### [Action item]
The answer must consist of every record below, transcribed exactly.

:: Recorded data

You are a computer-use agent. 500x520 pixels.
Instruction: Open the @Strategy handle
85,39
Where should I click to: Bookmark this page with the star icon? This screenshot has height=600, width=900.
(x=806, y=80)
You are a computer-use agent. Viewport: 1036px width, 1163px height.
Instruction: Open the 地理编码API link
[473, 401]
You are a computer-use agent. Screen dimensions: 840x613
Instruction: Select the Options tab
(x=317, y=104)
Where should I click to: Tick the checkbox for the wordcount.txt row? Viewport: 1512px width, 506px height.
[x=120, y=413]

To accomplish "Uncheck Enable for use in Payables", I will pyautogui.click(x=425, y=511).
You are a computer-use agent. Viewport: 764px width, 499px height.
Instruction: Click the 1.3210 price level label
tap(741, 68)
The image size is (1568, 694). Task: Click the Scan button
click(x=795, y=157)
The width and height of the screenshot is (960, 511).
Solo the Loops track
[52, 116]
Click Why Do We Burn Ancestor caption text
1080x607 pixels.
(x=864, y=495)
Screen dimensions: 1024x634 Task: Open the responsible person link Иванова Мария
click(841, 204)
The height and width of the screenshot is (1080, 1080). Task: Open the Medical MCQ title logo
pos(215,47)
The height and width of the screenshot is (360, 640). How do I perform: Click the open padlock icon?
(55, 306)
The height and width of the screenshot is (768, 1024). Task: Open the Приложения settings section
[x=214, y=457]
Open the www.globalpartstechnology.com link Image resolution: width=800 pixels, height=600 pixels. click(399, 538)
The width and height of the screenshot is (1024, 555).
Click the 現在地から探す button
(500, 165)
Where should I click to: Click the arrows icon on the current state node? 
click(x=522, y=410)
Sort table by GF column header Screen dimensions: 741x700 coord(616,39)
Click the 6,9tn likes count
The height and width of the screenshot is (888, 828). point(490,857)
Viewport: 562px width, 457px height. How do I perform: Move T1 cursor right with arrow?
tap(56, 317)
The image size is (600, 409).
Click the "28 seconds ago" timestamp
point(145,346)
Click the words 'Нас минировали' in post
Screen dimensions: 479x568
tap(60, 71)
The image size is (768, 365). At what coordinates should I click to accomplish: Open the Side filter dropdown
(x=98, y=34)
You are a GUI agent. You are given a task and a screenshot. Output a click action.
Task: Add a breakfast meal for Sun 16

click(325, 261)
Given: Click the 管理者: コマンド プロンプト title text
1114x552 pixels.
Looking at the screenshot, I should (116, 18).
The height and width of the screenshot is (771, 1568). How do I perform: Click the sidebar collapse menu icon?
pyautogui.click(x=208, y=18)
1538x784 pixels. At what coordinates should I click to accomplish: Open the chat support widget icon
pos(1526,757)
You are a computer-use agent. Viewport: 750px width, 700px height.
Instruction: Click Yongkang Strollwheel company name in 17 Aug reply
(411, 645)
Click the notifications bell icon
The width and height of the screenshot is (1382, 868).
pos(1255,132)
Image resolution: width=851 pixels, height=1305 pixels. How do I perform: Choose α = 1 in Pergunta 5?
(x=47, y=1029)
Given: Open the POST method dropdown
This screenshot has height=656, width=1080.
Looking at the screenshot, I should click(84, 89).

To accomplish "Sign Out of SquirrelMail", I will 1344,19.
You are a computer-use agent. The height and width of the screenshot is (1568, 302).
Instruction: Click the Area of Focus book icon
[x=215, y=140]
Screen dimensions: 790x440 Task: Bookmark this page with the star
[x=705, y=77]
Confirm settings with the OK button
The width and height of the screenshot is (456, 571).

::::

### [Exercise answer]
You are a computer-use agent. 500x520 pixels.
Instruction: Open the @Strategy handle
85,39
Where should I click to: Bookmark this page with the star icon? This screenshot has height=600, width=900.
(x=806, y=80)
You are a computer-use agent. Viewport: 1036px width, 1163px height.
Instruction: Open the 地理编码API link
[473, 401]
You are a computer-use agent. Screen dimensions: 840x613
Instruction: Select the Options tab
(x=317, y=104)
Where should I click to: Tick the checkbox for the wordcount.txt row? Viewport: 1512px width, 506px height.
[x=120, y=413]

To accomplish "Uncheck Enable for use in Payables", I will pyautogui.click(x=425, y=511).
You are a computer-use agent. Viewport: 764px width, 499px height.
Instruction: Click the 1.3210 price level label
tap(741, 68)
The image size is (1568, 694). Task: Click the Scan button
click(x=795, y=157)
The width and height of the screenshot is (960, 511).
Solo the Loops track
[52, 116]
Click Why Do We Burn Ancestor caption text
1080x607 pixels.
(x=864, y=495)
Screen dimensions: 1024x634 Task: Open the responsible person link Иванова Мария
click(841, 204)
The height and width of the screenshot is (1080, 1080). Task: Open the Medical MCQ title logo
pos(215,47)
The height and width of the screenshot is (360, 640). How do I perform: Click the open padlock icon?
(55, 306)
The height and width of the screenshot is (768, 1024). Task: Open the Приложения settings section
[x=214, y=457]
Open the www.globalpartstechnology.com link Image resolution: width=800 pixels, height=600 pixels. click(399, 538)
The width and height of the screenshot is (1024, 555).
Click the 現在地から探す button
(500, 165)
Where should I click to: Click the arrows icon on the current state node? 
click(x=522, y=410)
Sort table by GF column header Screen dimensions: 741x700 coord(616,39)
Click the 6,9tn likes count
The height and width of the screenshot is (888, 828). point(490,857)
Viewport: 562px width, 457px height. How do I perform: Move T1 cursor right with arrow?
tap(56, 317)
The image size is (600, 409).
Click the "28 seconds ago" timestamp
point(145,346)
Click the words 'Нас минировали' in post
Screen dimensions: 479x568
tap(60, 71)
The image size is (768, 365). At what coordinates should I click to accomplish: Open the Side filter dropdown
(x=98, y=34)
You are a GUI agent. You are given a task and a screenshot. Output a click action.
Task: Add a breakfast meal for Sun 16

click(325, 261)
Given: Click the 管理者: コマンド プロンプト title text
1114x552 pixels.
Looking at the screenshot, I should (116, 18).
The height and width of the screenshot is (771, 1568). How do I perform: Click the sidebar collapse menu icon?
pyautogui.click(x=208, y=18)
1538x784 pixels. At what coordinates should I click to accomplish: Open the chat support widget icon
pos(1526,757)
You are a computer-use agent. Viewport: 750px width, 700px height.
Instruction: Click Yongkang Strollwheel company name in 17 Aug reply
(411, 645)
Click the notifications bell icon
The width and height of the screenshot is (1382, 868).
pos(1255,132)
Image resolution: width=851 pixels, height=1305 pixels. How do I perform: Choose α = 1 in Pergunta 5?
(x=47, y=1029)
Given: Open the POST method dropdown
This screenshot has height=656, width=1080.
Looking at the screenshot, I should click(84, 89).

To accomplish "Sign Out of SquirrelMail", I will 1344,19.
You are a computer-use agent. The height and width of the screenshot is (1568, 302).
Instruction: Click the Area of Focus book icon
[x=215, y=140]
Screen dimensions: 790x440 Task: Bookmark this page with the star
[x=705, y=77]
Confirm settings with the OK button
The width and height of the screenshot is (456, 571).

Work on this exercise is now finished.